Alison Hill wrote a post detailing her friction log when working with Powerpoint, so consider this my friction log of working with Word.

(These are in no particular order)

## Applying your departmental / organisational styles

You will see advice that says you need to knit a regular Word document ( from the New File menu item in RStudio), then open it (it doesn’t need any content) and then amend the styles in this document, before passing it to officer as a reference document.

My colleagues already had a .dot template with our departmental styles applied. I found that I could use that (after I’d saved a copy as a .docx file) and the styles were picked up by {officedown}. No need to generate a blank file and amend everything from scratch (there are a lot of style elements and it would have been really tedious). If you already have a document with styles in place, you should be good to go. Here’s how my Rmd file looked. You specify rdocx_document as the output format, and I saved my template file in the root directory so it was easy to reference :

output:
officedown::rdocx_document:
reference_docx: "my_report_template.docx"

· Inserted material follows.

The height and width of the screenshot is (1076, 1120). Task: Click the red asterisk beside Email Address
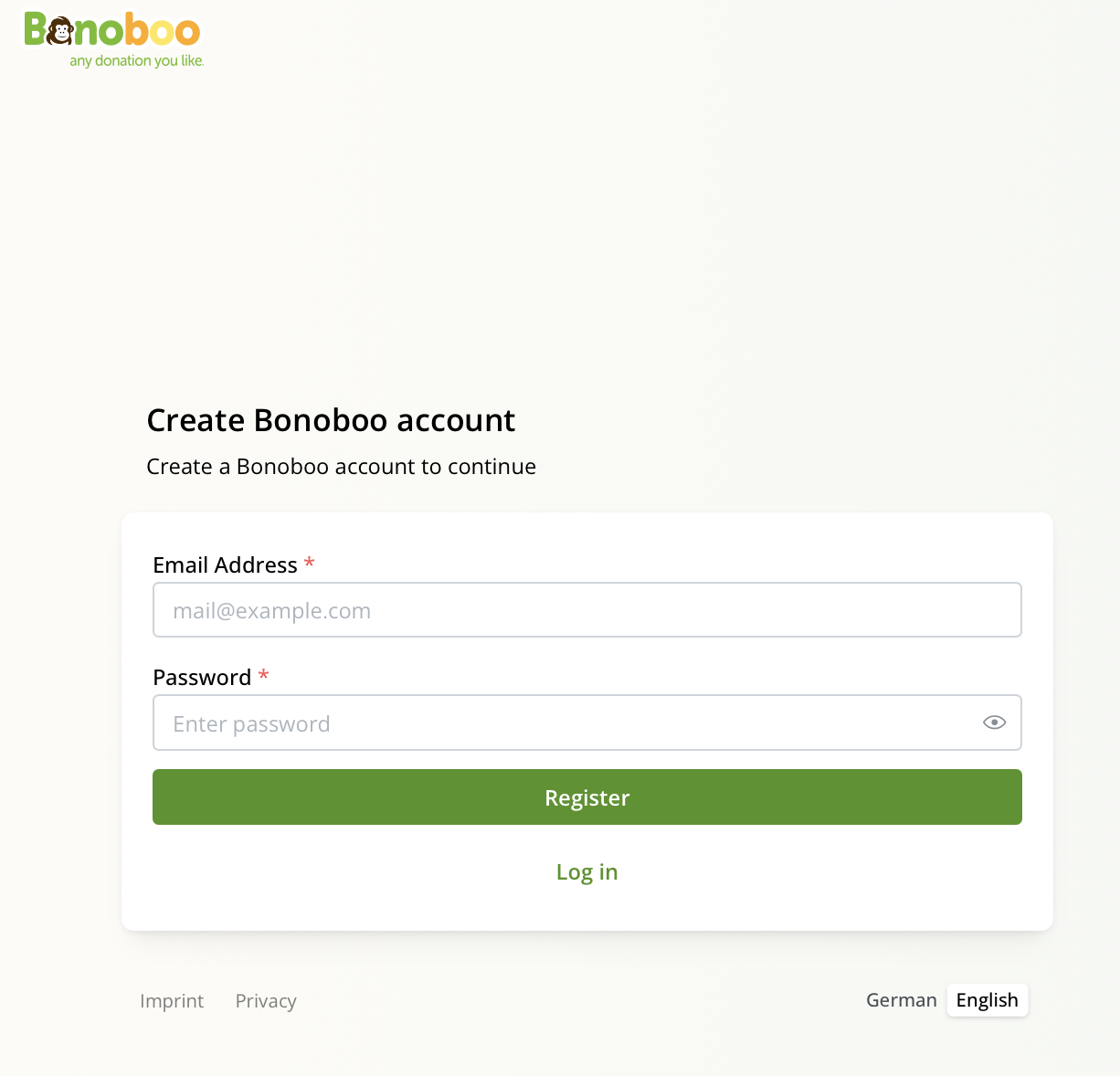[x=310, y=564]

## Adding a row to a table to create space / improve presentation

Throughout this project I’m recreating an existing suite of tables and plots that have, until now, been produced in Excel & Word. The first table had totals at Scotland, Council and Health Board level, then a space, then a range of lower level data.

Once I’d got the data into shape, I first added the space using dplyr::add_row().

But, over time, this felt wrong - I didn’t like the idea of adding an unnecessary empty row to a dataframe, especially if I might need it for further analysis later on.

The solution, instead, was to add padding to the relevant row(s)

flextable::flextable(df) %>%



Here I’m adding padding to rows 1 and 9 of my table ( flextable uses the i and j conventions for applying functions and modifications to rows and columns), and ensuring the padding goes at the bottom by setting padding.top to FALSE.

## Setting row heights

Another way to improve presentation in some of my tables was to reduce row heights for some rows, and increase it for others.

out_table  %>%
flextable::height(., i = c(4), height = .015, part = "body") %>%
flextable::height(., i = c(1, 2, 3, 5, 6, 7, 8, 9, 10, 12, 13), height = .25,
part = "body")



Row 4 gets less space, while the other row heights are increased. N.B - I thought I could do something like

flextable::height(., i = c(1:3, 5:10, 12:13), height = .25,
part = "body")


but it didn’t seem to like it, so each row got entered individually instead.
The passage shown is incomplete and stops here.